If an entry holds a picture, leave that picture out and reproduce everything else exactly.

* * *

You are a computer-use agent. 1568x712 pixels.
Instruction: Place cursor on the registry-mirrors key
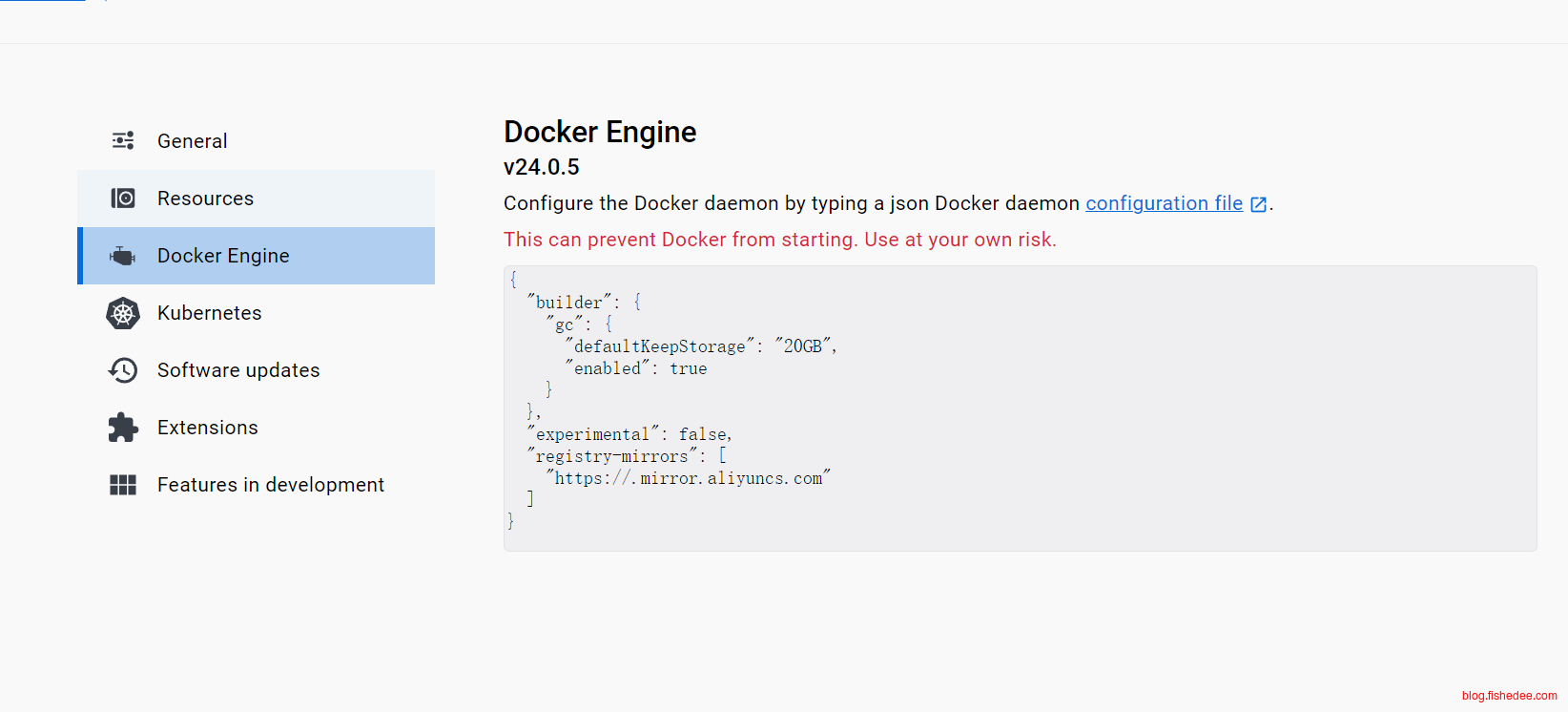point(611,456)
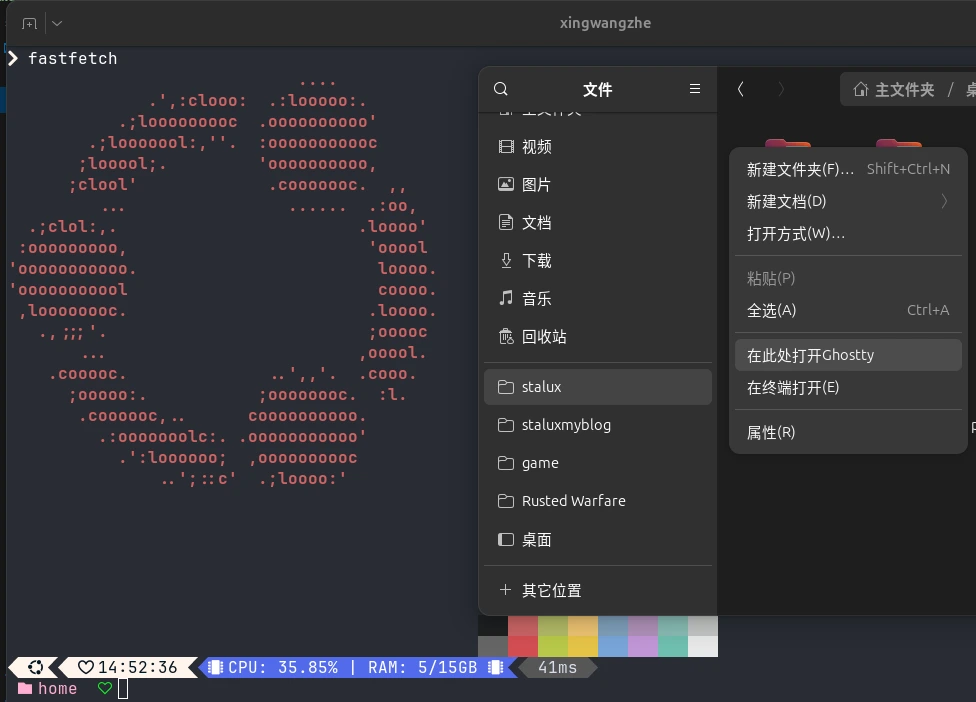The image size is (976, 702).
Task: Click the red color swatch
Action: pos(524,635)
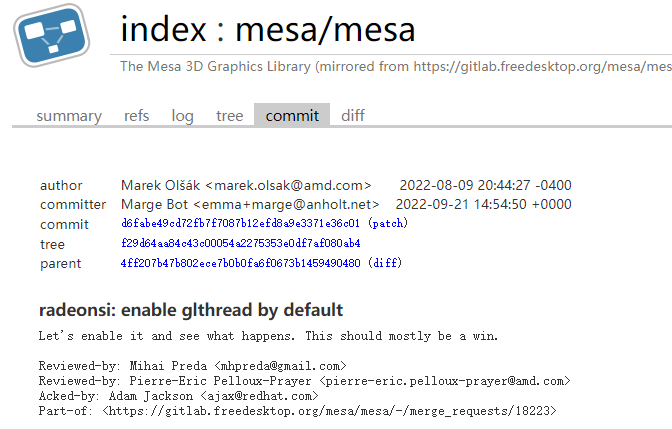Screen dimensions: 672x429
Task: Open the summary tab
Action: pos(69,116)
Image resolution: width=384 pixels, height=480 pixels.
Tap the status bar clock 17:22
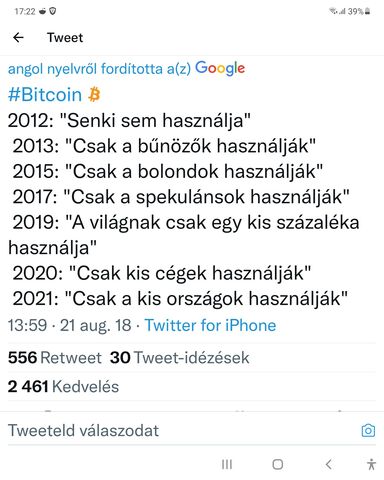tap(25, 11)
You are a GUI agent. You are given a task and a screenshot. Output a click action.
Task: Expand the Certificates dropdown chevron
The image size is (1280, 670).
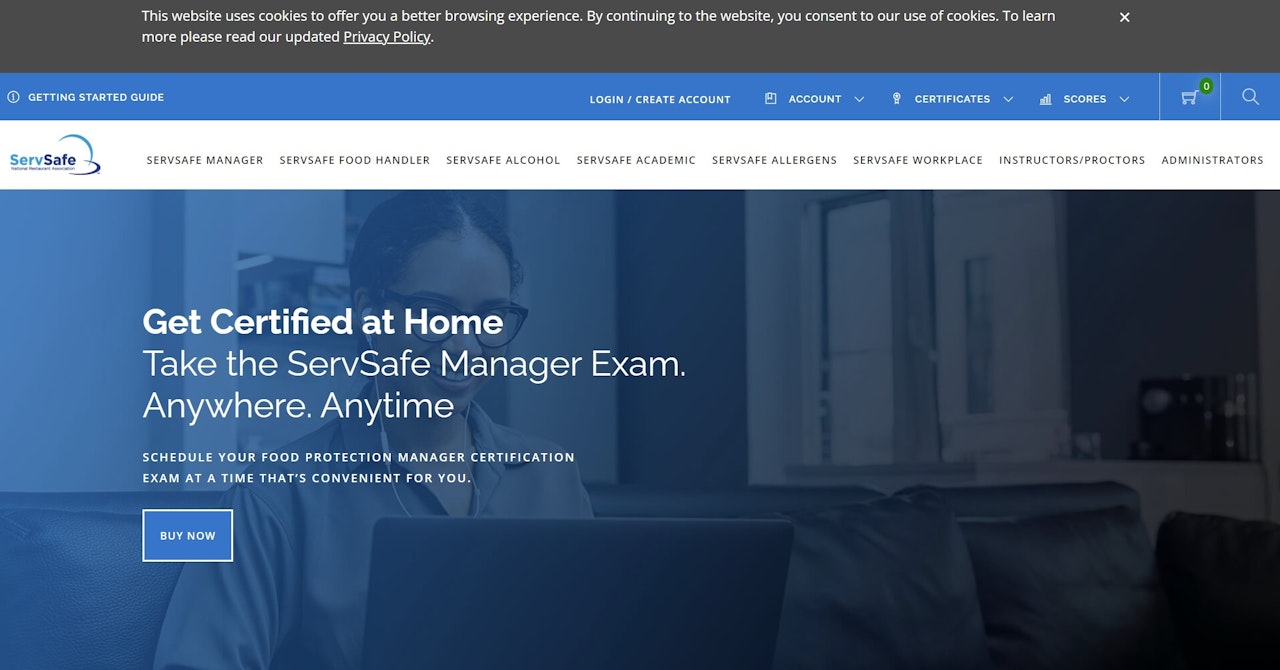pyautogui.click(x=1008, y=99)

* * *

RESULT OF THE EXERCISE:
You are a computer-use agent. 1568x712 pixels.
Instruction: Place cursor on the registry-mirrors key
point(611,456)
The image size is (976, 702).
Task: Click the red color swatch
Action: pos(524,635)
Screen dimensions: 672x429
Task: Open the summary tab
Action: pos(69,116)
Image resolution: width=384 pixels, height=480 pixels.
Tap the status bar clock 17:22
tap(25, 11)
You are a GUI agent. You are given a task and a screenshot. Output a click action.
Task: Expand the Certificates dropdown chevron
The image size is (1280, 670).
pyautogui.click(x=1008, y=99)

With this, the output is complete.